> SOURCE TEXT
>>>
- Decades:: 2000s; 2010s; 2020s;
- See also:: Other events of 2021

= 2021 in Lithuania =

==Incumbents==
- President: Gitanas Nausėda
- Prime Minister: Ingrida Šimonytė

==Events==
=== January ===
- January 1: Former Šiauliai University become a part of Vilnius University, resulting in forming Vilnius University Šiauliai Academy
- January 1: e-Residency of Lithuania program been launched.
- January 4: The beginning of the Lithuanian census of 2021. It will be the first census in Lithuania that happened electronically.
- January 13: Seimas (Lithuanian Parliament) awarded Freedom Prize (Laisvės premija) to democratic opposition in Belarus. Award handed to Sviatlana Tsikhanouskaya
- January 14: Seimas (Lithuanian Parliament) appointed Renatas Pocius as head of Lithuanian National Energy Regulation Council.
- January 27: During reconstruction of Kleboniškis Bridge in Kaunas the construction of the bridge collapsed injuring 5 construction workers and killing one.

=== February ===
- February 4: Lithuanian Academy of Sciences awarded annual prizes in sciences:
  - Humanitarian sciences: Dalia Satkauskytė
  - Physics: Aldona Beganskienė & Aivaras Kareiva, Gediminas Niaura & Albertas Malinauskas
  - Biomedicine & Agriculture: Jurga Bernatonienė, Regina Gražulevičienė & Audrius Dėdelė
  - Technologies: Gediminas Račiukaitis & Mindaugas Gedvilas & Paulius Gečius

=== March ===
- March 2: Estonian president Kersti Kaljulaid visited Vilnius.

=== May ===

- May 25: after Ryanair Flight 4978 from Athens to Vilnius was forced to land at Minsk National Airport in Belarus, Lithuanian parliament announced ban for all flights from and to Lithuania via Belarus airspace.

=== June ===
- 2021 Lithuanian migrant crisis started.

===August===
- 9 August - China recalled its envoy to Lithuania following reports of Taiwanese government's plan to open an embassy in Vilnius.
- 10 August - Following large influx of migrants, Lithuanian parliament voted to build fence on its border with Belarus.
<<<
> DIRECTIVE
Using the 2021 Lithuania timeline, explain why the Lithuanian parliament banned all flights to and from Lithuania through Belarusian airspace.

> RECORD SET
>>>
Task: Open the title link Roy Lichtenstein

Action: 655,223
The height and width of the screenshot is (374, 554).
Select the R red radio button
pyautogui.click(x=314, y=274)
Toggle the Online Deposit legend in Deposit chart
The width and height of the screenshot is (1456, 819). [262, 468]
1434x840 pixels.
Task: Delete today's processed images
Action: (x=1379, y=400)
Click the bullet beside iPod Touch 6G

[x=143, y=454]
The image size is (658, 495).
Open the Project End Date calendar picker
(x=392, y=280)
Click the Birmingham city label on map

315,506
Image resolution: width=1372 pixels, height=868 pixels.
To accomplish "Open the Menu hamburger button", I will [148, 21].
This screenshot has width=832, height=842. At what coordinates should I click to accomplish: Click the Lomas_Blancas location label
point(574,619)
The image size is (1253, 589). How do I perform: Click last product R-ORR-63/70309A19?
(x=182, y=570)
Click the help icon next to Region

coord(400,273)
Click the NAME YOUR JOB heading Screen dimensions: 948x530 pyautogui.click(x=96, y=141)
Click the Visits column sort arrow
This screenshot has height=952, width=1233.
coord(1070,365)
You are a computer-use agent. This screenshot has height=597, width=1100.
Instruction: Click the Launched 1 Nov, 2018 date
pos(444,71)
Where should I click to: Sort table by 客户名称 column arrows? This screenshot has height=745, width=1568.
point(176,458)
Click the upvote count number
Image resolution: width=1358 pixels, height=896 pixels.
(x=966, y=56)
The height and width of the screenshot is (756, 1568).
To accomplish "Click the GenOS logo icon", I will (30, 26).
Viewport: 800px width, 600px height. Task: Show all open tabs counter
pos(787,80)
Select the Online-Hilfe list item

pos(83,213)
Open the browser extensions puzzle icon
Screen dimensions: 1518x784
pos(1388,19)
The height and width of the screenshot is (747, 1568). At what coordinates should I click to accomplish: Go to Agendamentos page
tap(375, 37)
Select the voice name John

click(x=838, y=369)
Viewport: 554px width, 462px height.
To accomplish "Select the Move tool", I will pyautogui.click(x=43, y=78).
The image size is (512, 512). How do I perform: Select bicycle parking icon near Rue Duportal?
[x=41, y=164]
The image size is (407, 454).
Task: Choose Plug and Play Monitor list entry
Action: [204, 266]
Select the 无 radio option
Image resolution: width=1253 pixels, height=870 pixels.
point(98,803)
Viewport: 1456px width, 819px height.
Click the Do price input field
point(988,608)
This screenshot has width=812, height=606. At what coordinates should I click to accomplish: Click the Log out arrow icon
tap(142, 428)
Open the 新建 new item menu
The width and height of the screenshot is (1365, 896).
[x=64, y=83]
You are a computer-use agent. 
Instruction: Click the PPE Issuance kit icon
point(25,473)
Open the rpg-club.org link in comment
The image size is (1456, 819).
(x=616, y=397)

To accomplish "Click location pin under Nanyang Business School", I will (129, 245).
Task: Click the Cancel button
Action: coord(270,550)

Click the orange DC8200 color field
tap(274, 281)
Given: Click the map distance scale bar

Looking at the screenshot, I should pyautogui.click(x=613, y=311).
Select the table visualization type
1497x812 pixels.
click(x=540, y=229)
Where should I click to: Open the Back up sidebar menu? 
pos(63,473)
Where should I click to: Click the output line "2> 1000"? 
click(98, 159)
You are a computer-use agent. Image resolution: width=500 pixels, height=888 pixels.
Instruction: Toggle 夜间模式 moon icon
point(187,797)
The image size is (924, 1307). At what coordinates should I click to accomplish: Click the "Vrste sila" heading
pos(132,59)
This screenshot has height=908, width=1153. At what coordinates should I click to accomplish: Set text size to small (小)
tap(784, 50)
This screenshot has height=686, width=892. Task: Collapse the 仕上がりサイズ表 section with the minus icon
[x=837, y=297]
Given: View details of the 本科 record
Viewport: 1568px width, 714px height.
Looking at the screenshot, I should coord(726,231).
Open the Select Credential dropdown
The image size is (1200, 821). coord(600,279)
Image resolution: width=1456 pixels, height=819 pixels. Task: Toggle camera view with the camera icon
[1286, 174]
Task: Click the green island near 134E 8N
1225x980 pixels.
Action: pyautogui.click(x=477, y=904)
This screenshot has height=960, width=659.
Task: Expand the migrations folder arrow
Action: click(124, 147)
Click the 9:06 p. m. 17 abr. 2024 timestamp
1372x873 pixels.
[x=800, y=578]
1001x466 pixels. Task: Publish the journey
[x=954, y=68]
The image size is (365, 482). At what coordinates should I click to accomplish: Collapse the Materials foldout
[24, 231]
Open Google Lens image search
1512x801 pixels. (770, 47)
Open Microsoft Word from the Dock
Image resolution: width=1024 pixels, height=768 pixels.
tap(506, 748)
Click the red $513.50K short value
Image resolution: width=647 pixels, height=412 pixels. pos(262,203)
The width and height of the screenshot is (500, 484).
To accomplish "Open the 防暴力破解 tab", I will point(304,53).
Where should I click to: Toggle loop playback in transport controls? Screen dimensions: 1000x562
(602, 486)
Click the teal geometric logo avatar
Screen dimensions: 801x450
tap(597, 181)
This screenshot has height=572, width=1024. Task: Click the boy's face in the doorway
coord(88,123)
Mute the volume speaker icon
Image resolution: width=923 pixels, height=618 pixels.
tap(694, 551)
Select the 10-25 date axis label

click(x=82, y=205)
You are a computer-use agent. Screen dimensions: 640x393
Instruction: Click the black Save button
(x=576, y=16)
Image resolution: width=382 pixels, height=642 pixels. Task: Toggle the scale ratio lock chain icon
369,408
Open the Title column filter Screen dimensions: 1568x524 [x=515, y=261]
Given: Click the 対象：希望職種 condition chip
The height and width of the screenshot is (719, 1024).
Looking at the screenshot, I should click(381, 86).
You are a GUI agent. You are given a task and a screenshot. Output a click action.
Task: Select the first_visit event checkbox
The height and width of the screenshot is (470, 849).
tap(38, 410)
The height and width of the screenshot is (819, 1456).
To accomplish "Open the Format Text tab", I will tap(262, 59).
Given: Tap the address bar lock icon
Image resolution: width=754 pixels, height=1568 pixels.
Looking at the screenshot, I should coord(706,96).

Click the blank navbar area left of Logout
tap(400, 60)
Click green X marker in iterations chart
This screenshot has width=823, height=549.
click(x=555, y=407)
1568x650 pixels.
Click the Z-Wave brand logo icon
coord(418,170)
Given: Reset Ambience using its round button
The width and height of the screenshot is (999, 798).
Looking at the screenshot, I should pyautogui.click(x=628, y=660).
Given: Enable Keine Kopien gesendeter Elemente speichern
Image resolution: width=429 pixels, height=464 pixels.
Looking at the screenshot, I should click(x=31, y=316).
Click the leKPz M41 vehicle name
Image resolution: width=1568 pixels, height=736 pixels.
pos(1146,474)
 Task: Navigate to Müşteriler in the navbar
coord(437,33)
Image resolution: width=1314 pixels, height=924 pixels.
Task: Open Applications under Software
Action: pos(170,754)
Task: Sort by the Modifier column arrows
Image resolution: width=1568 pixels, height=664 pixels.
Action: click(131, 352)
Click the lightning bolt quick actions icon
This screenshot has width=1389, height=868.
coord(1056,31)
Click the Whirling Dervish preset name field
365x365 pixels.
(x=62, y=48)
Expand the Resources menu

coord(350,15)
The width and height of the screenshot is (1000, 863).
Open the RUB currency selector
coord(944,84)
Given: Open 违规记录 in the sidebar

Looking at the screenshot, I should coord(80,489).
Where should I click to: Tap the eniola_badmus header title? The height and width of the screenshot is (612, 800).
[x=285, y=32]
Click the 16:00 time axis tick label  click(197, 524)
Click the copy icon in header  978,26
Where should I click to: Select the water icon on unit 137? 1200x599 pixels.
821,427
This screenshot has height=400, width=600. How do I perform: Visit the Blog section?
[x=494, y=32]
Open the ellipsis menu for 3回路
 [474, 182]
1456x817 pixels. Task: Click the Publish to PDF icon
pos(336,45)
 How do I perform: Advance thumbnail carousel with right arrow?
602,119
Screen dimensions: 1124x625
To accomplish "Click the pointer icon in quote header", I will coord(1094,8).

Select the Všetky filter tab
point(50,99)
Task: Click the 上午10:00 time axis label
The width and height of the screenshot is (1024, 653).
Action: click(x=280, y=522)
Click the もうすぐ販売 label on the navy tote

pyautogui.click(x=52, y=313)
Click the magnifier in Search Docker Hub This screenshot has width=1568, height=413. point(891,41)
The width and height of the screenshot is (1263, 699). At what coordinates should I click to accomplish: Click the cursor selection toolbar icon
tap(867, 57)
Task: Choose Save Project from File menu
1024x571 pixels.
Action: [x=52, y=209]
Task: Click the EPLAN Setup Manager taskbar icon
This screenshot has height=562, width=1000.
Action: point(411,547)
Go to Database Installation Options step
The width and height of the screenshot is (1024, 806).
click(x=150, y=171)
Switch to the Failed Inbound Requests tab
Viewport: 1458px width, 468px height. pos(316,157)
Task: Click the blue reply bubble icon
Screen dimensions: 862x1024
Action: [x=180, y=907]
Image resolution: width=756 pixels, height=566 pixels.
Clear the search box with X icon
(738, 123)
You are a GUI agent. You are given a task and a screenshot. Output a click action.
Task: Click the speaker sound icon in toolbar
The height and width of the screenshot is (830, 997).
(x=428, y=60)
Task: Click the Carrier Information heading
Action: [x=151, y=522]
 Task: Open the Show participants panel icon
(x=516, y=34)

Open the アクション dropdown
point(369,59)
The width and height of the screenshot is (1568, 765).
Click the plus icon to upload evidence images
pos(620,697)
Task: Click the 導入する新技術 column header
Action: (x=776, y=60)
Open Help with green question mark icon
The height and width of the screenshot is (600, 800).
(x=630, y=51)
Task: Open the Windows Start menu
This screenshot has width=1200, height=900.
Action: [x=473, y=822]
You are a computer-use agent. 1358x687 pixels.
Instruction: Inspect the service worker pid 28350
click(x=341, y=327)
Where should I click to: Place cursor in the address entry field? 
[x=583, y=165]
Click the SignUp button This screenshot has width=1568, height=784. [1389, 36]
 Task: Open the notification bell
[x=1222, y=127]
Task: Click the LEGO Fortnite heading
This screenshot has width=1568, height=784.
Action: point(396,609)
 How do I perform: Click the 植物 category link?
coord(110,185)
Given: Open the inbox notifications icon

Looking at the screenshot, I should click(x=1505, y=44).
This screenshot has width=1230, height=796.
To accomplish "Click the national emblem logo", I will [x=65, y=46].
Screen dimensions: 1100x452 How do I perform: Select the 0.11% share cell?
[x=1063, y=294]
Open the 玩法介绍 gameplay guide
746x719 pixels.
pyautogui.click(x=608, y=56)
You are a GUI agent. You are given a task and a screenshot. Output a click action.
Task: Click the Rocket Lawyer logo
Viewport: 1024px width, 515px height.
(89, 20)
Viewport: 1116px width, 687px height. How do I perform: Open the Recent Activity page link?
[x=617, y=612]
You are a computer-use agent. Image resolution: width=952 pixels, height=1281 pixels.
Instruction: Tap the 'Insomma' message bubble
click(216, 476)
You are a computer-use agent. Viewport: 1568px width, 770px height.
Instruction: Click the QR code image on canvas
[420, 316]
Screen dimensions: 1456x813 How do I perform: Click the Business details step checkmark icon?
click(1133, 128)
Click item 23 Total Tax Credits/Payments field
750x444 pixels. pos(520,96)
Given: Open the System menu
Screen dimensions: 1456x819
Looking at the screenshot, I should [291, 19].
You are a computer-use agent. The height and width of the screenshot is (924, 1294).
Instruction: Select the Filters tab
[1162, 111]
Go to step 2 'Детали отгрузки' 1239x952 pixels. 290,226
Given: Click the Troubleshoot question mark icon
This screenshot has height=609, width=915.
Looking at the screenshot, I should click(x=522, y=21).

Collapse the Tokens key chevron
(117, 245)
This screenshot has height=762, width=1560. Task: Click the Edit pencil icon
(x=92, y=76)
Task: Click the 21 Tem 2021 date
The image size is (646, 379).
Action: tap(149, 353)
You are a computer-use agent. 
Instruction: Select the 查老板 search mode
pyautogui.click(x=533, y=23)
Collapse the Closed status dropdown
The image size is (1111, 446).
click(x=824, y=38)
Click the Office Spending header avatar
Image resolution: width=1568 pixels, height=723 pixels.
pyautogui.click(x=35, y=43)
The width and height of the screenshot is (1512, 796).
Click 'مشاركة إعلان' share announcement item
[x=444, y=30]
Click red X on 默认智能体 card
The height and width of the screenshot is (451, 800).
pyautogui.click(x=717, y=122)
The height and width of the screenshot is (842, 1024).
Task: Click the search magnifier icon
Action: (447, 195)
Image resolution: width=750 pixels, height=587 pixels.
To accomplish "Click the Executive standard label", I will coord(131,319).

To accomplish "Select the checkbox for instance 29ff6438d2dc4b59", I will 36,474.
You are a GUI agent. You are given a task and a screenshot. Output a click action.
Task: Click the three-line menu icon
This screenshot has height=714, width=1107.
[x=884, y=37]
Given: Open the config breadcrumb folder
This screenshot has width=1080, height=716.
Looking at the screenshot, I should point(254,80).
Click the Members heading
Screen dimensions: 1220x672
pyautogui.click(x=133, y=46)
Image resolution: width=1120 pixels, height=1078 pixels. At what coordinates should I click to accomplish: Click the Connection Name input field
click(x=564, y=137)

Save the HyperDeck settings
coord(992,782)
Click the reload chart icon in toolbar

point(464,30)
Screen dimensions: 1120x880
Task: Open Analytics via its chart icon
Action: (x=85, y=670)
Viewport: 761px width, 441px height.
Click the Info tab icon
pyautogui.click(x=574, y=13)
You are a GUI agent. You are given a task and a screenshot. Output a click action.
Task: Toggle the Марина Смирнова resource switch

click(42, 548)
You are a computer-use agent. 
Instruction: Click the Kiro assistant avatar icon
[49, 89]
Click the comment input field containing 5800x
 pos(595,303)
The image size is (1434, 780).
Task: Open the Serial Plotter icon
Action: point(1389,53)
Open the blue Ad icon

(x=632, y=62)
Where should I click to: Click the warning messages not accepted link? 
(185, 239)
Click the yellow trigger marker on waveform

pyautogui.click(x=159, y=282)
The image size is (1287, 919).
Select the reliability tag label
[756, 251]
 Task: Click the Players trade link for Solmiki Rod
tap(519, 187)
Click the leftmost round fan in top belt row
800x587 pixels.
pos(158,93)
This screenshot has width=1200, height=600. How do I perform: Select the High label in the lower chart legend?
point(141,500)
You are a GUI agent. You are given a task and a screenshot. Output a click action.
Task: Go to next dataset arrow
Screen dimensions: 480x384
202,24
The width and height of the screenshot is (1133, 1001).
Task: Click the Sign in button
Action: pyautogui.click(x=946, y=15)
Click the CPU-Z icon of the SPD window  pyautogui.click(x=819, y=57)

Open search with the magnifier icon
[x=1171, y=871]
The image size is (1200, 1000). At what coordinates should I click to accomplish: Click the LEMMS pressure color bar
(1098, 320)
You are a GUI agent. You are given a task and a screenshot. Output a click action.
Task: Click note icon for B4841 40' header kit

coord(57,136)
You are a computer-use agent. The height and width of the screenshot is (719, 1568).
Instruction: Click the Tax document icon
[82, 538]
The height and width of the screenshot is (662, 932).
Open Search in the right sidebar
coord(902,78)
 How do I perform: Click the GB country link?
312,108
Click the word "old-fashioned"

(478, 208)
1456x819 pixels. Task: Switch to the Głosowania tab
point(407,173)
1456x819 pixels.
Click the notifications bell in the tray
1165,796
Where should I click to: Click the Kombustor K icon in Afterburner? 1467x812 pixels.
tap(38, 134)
<<<
> WRITTEN RESPONSE
The Lithuanian parliament announced the ban on May 25, 2021. It followed the forced landing of Ryanair Flight 4978, en route from Athens to Vilnius, at Minsk National Airport in Belarus.